In-plane discretization¶

There are two regions in the plane: the metal and the aperture. These two are provided to Solcore as grey scale images that will work as masks. The resolution of the images, in pixels, will define the in-plane discretization. By default, the aspect ratio of the pixels in the image will be 1:1, but this can be set to a different value in order to reduce the number of elements and improve speed. For example, the in-plane discretization of Fig. [fig:spice_overview]a has an aspect ratio $A_r=L_y/L_x = 4$ , with $L_x$ and $L_y$ the pixel size in each direction.

The values of the pixels in the metal mask are <55 where there is no metal (the aperture area), >200 where there is metal and the external electrical contacts (the boundaries with fixed, externally set voltage values) and any other value in between to represent regions with metal but not fixed voltage.

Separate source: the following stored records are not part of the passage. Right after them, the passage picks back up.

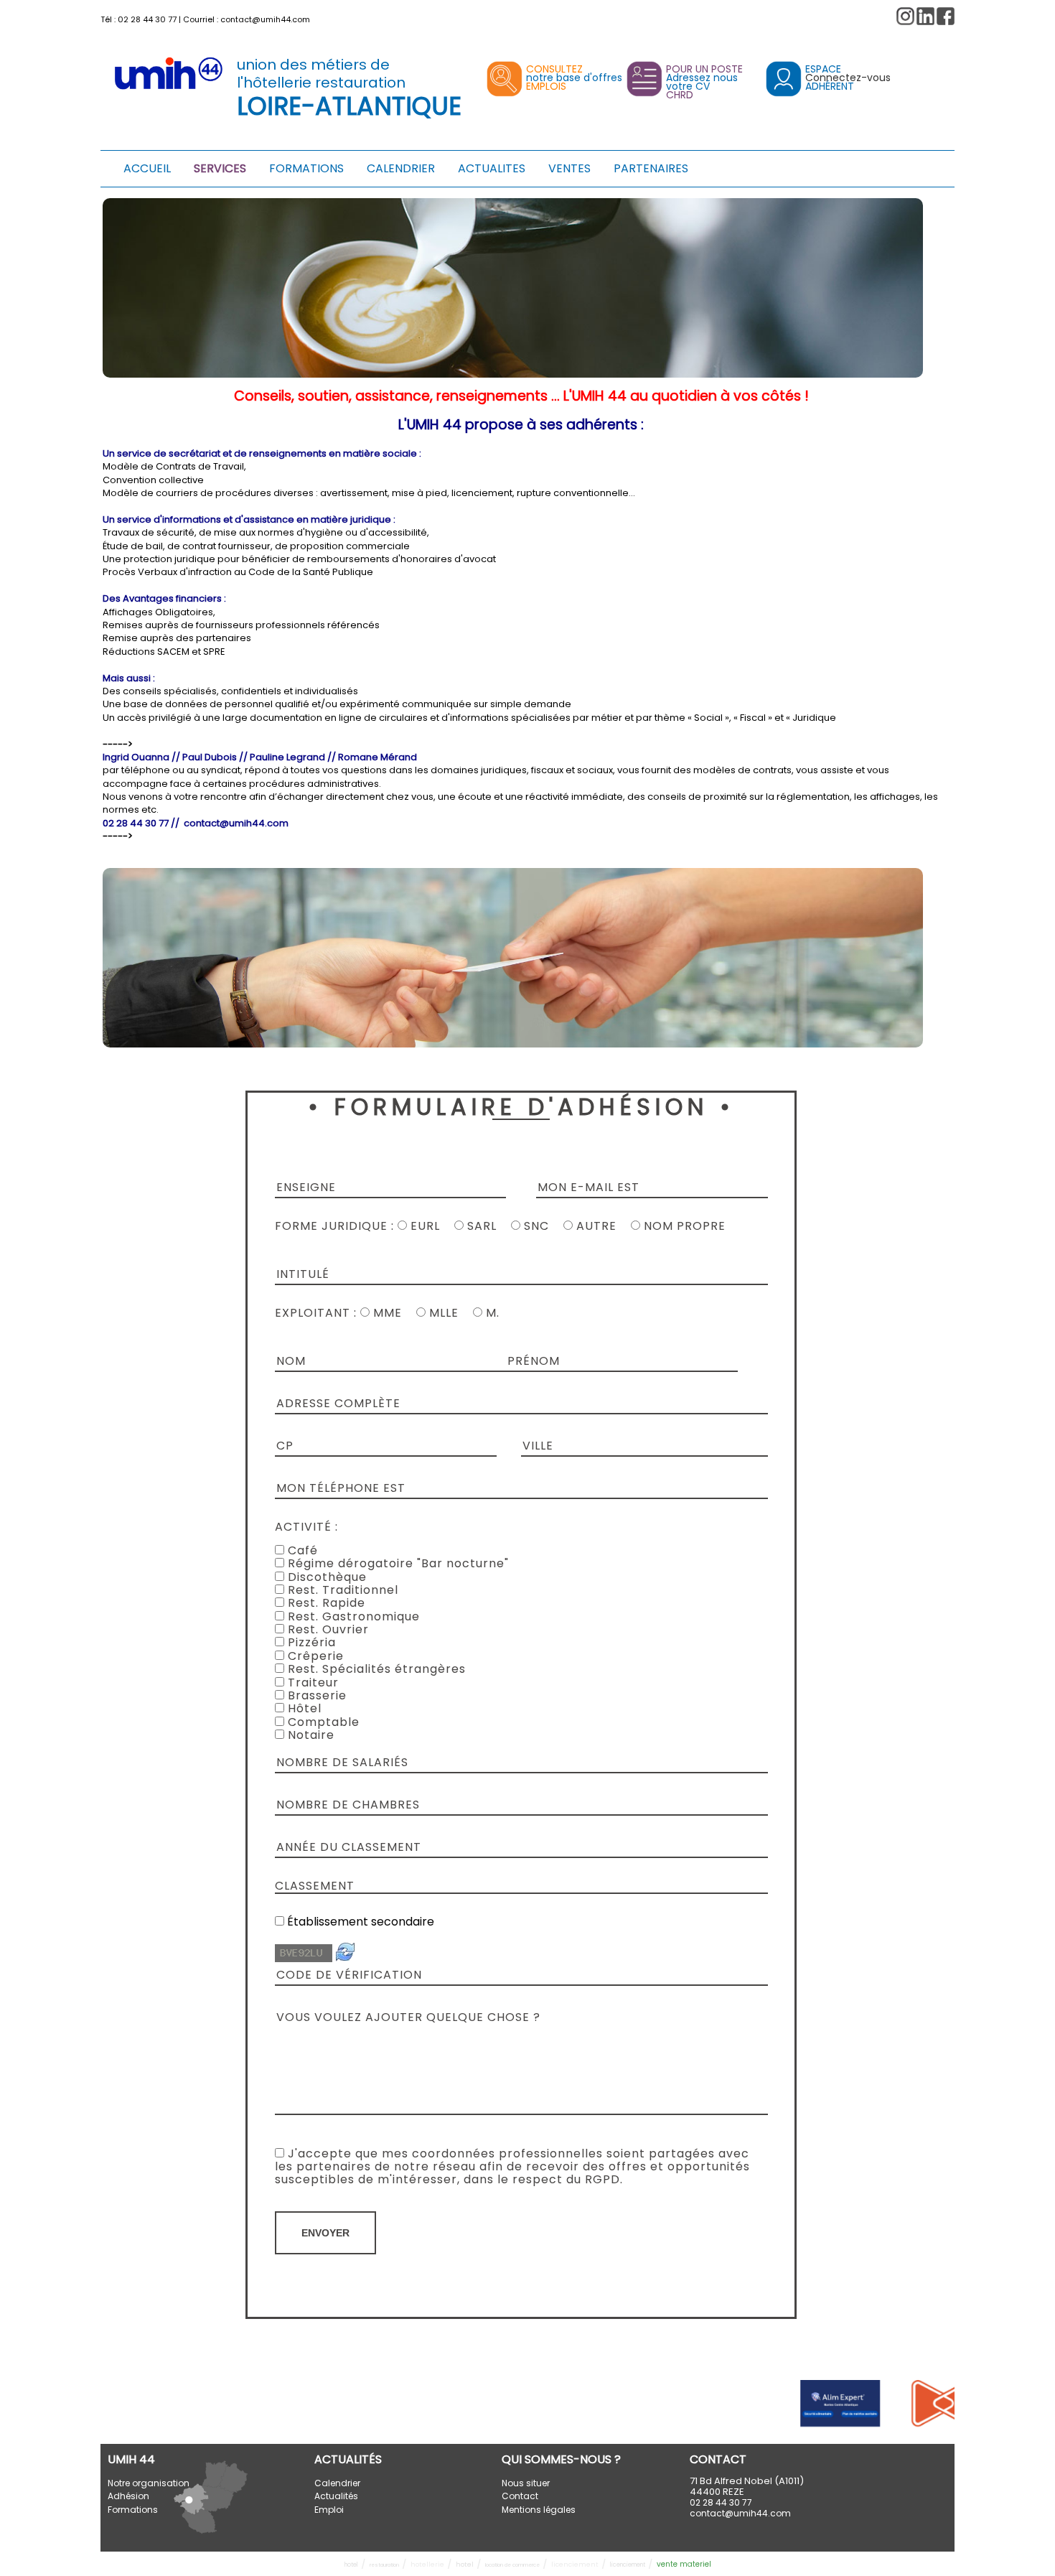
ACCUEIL (147, 168)
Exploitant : (316, 1313)
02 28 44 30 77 (147, 19)
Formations (133, 2509)
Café (301, 1550)
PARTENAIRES (651, 168)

The pixels of the illumination mask - which become the aperture mask after removing the areas shadowed by the metal - can have any value between 0 and 255. These values divided by 255 will indicate the intensity of the sunlight at that pixel relative to the maximum intensity.

The minimum total number of nodes where SPICE will need to calculate the voltages will be N $\times$ M $\times$ 2 $\times$ Q, with N and M the number of pixels in both in-plane directions and Q the number of junctions, which require 2 nodes each. To this, the front and back metal contacts could add a maximum of 2(N $\times$ M) nodes. Exploiting symmetries of the problem as well as choosing an appropriate pixel aspect ratio will significantly reduce the number of nodes and therefore the time required for the computation of the problem.

Vertical discretization¶

First, the solar cell is solved in order to obtain the parameters for the 2-diode model at the given illumination conditions. These parameters are then used to replicate the 2-diode model in SPICE. The $I_{SC}$ is scaled in each pixel by the intensity of the illumination given by the illumination mask. Sheet resistances above and below each junction, $R_{sh}(top)$ and $R_{sh}(bot)$ , account for the lateral transport. Beneath the metal, there is no current source, as the region is in the dark, and there are extra resistances accounting for the contact between the metal and the semiconductor $R_c$ and the transport along the metal finger $R_s$ . Given that the pixels can be asymmetric, these resistances need to be defined in both in-plane directions, $x$ and $y$ :

$\begin{aligned} R_{sh}^x &= \frac{1}{A_r} R_{sh} \\ R_{sh}^y &= A_r R_{sh} \\ R_s^x &= \frac{1}{hA_r} \rho_m \\ R_s^y &= \frac{A_r}{h} \rho_m \\ R_c &= R_{back} = \frac{1}{L_x^2 A_r} \rho_c\end{aligned}$

where $h$ is the height of the metal, $\rho_m$ their linear resistivity and $\rho_c$ the contact resistivity between metal and semiconductor. The sheet resistance of a stack of semiconductor layers $R_{sh}$ is equal to the combination in parallel of the individual sheet resistances. Using the single junction example of the figure, $R_{sh}(top)$ will be given by:

$\frac{1}{R_{sh}(top)} = \frac{1}{R_{sh}(window)} + \frac{1}{R_{sh}(emitter)}$

Each of these can be estimated from the thickness of the layer $d$ , the majority carrier mobility $\mu$ and the doping $N$ as:

$\frac{1}{R_{sh}} = qd\mu N$

If the solar cell has been defined using only the DA and PDD junction models, this information is already available for all the layers of the structure. For junctions using the DB and two diode models, $R_{sh}$ will need to be provided for the top and bottom regions of each junction. Intrinsic layers will be ignored as they do not contribute to the lateral current transport.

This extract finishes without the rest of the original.